Your task:
An exact copy of every line from the one holding "Viewport: 800px width, 500px height." to the end of the entries below is required; leave the pictures out.

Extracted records
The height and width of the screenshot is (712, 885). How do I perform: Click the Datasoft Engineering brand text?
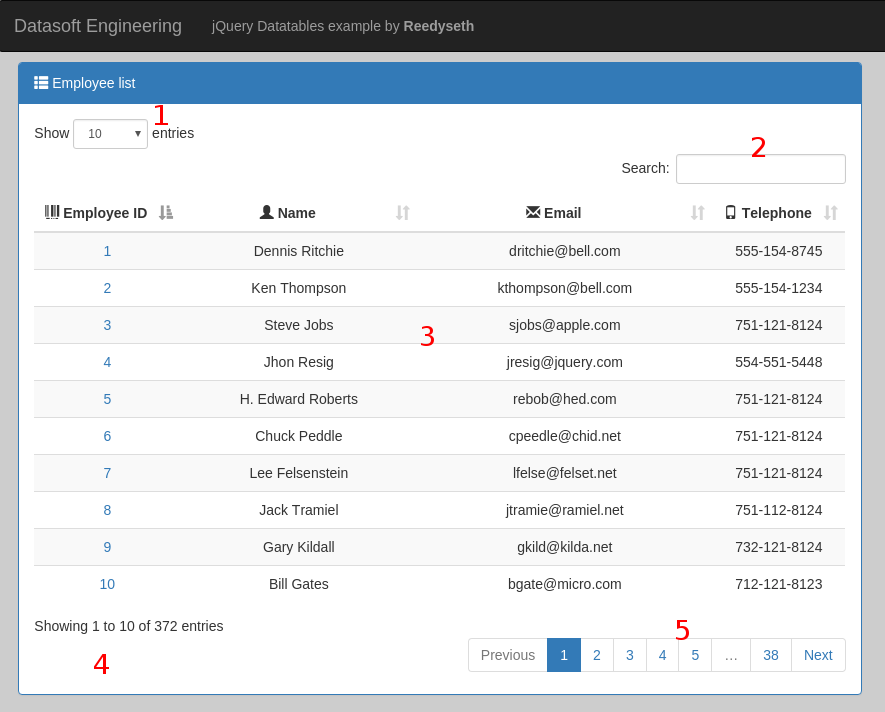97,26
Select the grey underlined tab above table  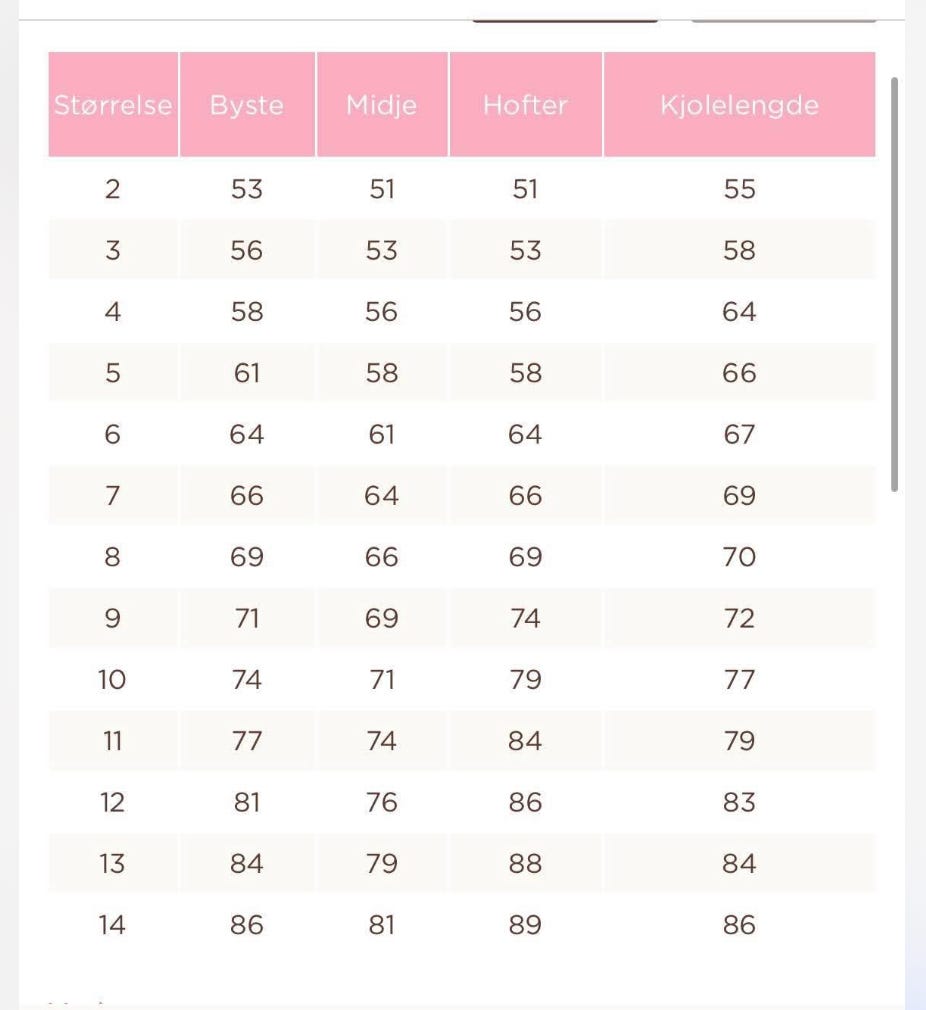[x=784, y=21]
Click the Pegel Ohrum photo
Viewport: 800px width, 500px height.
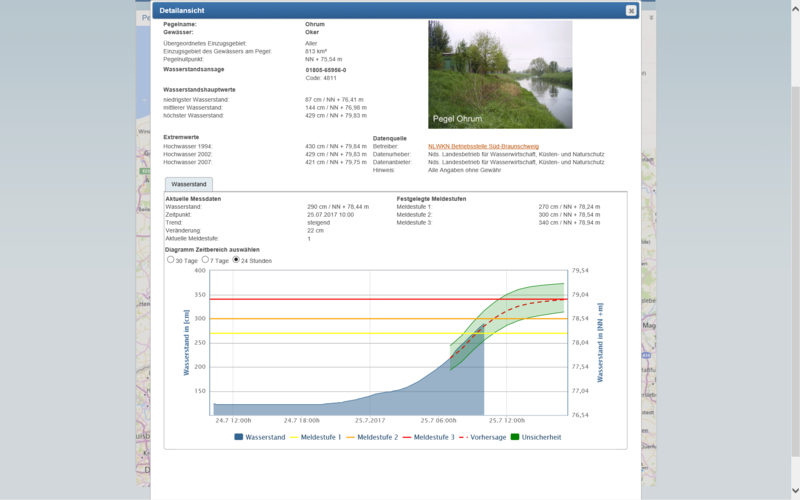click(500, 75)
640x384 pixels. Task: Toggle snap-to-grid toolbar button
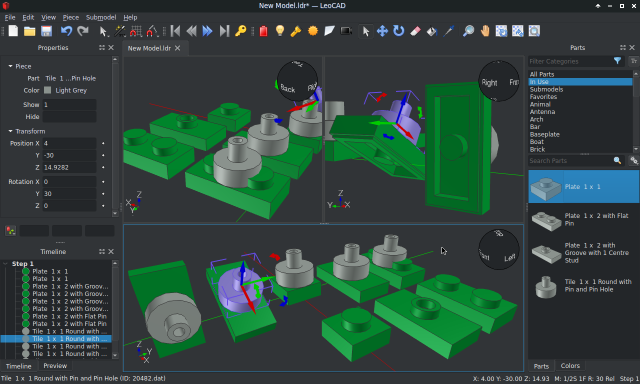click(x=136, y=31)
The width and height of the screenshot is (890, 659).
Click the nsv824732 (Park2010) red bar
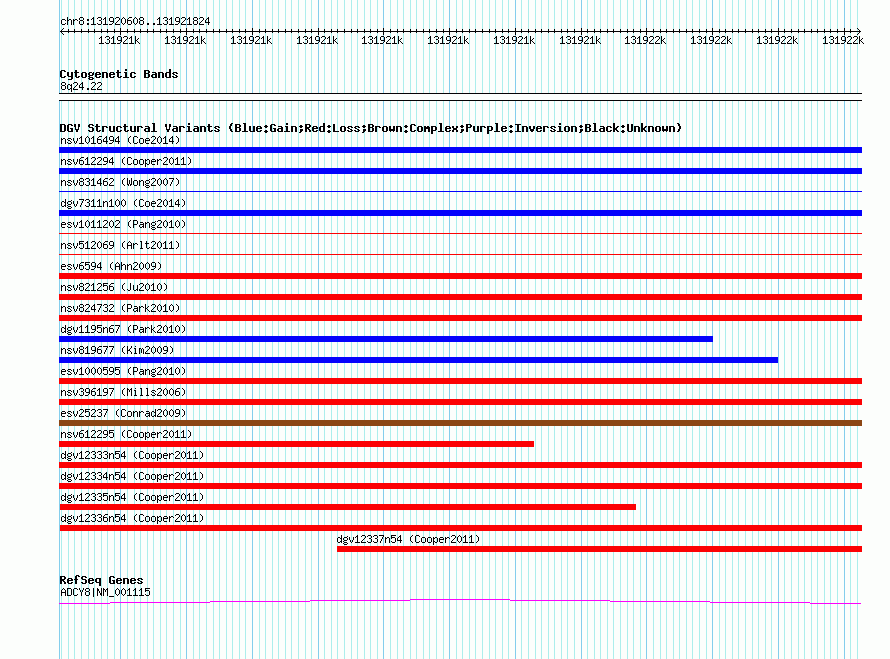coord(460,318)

Answer space:
Viewport: 800px width, 500px height.
click(500, 75)
640x384 pixels. Task: Toggle snap-to-grid toolbar button
click(x=136, y=31)
The width and height of the screenshot is (890, 659).
Click the nsv824732 (Park2010) red bar
coord(460,318)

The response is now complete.